Christine and Karel quickly marry, but the never-ending lies she must spin to keep the truth from Karel undermine their marriage, and the nasty, jealous Hollenius doesn't help matters either. Eventually he threatens to crush Karel by telling all.

Although I found the movie somewhat disappointing, there is still some very good stuff in it. One of my favorite things was the way the grandeur of Christine's apartment is gradually revealed. Initially, with the unusual approach of the exterior stairs, we expect she's living in some sort of garrett, especially as she says she's not doing well financially. The apartment is dark so we can't see much of it, and at first it seems fairly simple, though Karel notes with puzzlement the furs hanging in Christine's closet.

Bit by bit, as Christine and Karel move about the apartment and lights are turned on, it's revealed to be a stylish loft apartment, with a large piano, works of art, an elegantly designed bathroom, and a nice kitchen. Like Karel, the audience wonders: How did a struggling pianist afford this?

Another special aspect of the movie is the music, a mixture of classical pieces and compositions by Erich Wolfgang Korngold. Henreid's cello performances were dubbed by Eleanor Slatkin. Monika Henreid revealed that since her father couldn't mimick the more complicated movements accurately enough, a special coat was designed which hid a player sitting behind her father; you see Paul Henreid, but it's someone else's arms playing the cello!

Davis and Henreid believably convey their characters' longing for one another, especially in the early and closing scenes, and Rains is entertaining, with his biting line deliveries.

Ultimately, though, the movie goes on far too long; it's a relief when there's finally some action near the end of the movie, although I found the staging a bit hokey. And then...the characters talk some more!

The movie was directed by Irving Rapper. One of the interesting things that Monika said was that while Rapper was the director, in reality Davis and Henreid were experienced professionals who were essentially directing their own performances. They worked out their characters together, invented bits of business, and so on. (She also shared that it was her father who created the signature cigarette lighting moment in NOW VOYAGER, based on a suggestion by her mother.) She said that Davis was a close friend of her father's and was at their home frequently so she would hear stories about their work.

It was quite enjoyable hearing Monika's stories, and the love and respect she clearly feels for her father came through in her comments. She is working on a documentary on him which has an official Facebook page. Monika is also on Twitter at MEHenreid.

At the right, Monika is greeted before the film by the Film Noir Foundation's Alan K. Rode and getTV's Kimberly Truhler.

The supporting cast includes Benson Fong and John Abbott. Music students in the opening scenes included Richard Erdman, Patricia Barry, and Jane Harker. Bess Flowers once again turns up in an evening gown, as a guest at Christine and Karel's wedding reception.

DECEPTION was filmed in lovely black and white by Ernest Haller.
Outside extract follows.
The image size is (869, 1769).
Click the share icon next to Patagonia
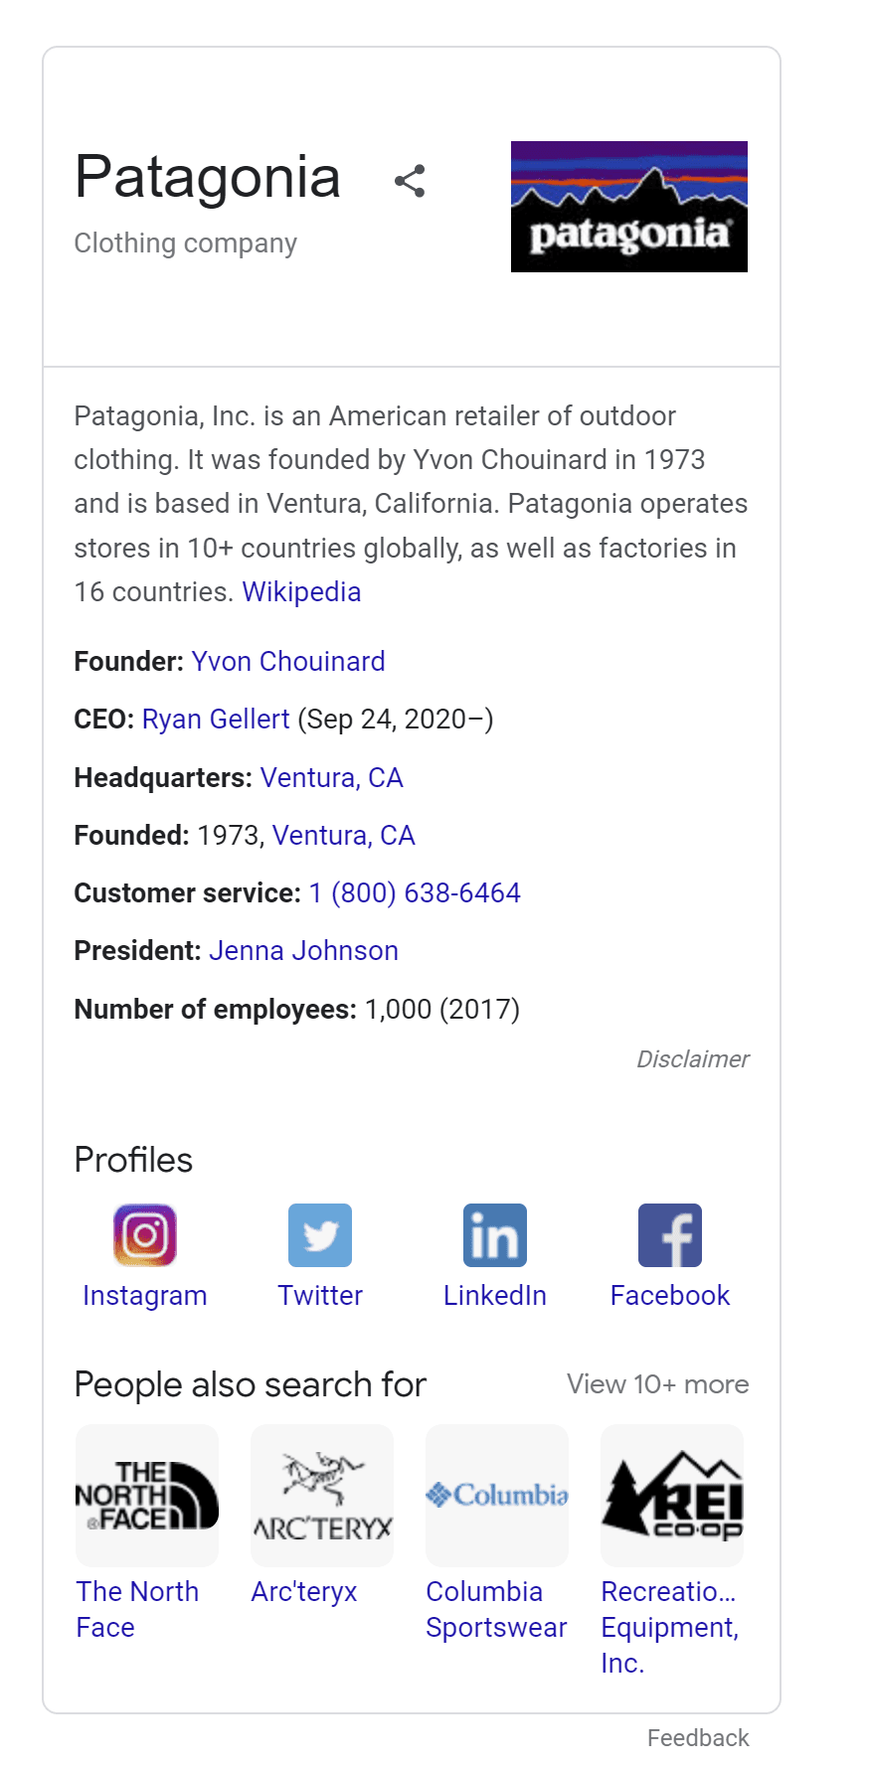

DECEPTION is available on DVD and VHS. It can be streamed via Amazon Instant Video. (May 2020 Update: This film is being reissued on DVD-R by the Warner Archive.)

We needed an early night and had to leave before the second film of the evening, HOLLOW TRIUMPH (1948). I reviewed that entertaining movie after seeing it at UCLA in 2014, and I recommend it.


Blogger KC said...

I don't remember this film very well, except for that apartment. It is my favorite movie apartment.Those windows! Just gorgeous.

11:51 PM  
Blogger Laura said...

It really was! The set design was my favorite thing about the movie. :)

Best wishes,

9:47 AM  
Anonymous Anonymous said...

I agree with you , script wise, it was disappointing . The three leads deserved better.

11:31 PM  
Blogger Laura said...

Thanks so much for your feedback, Vienna!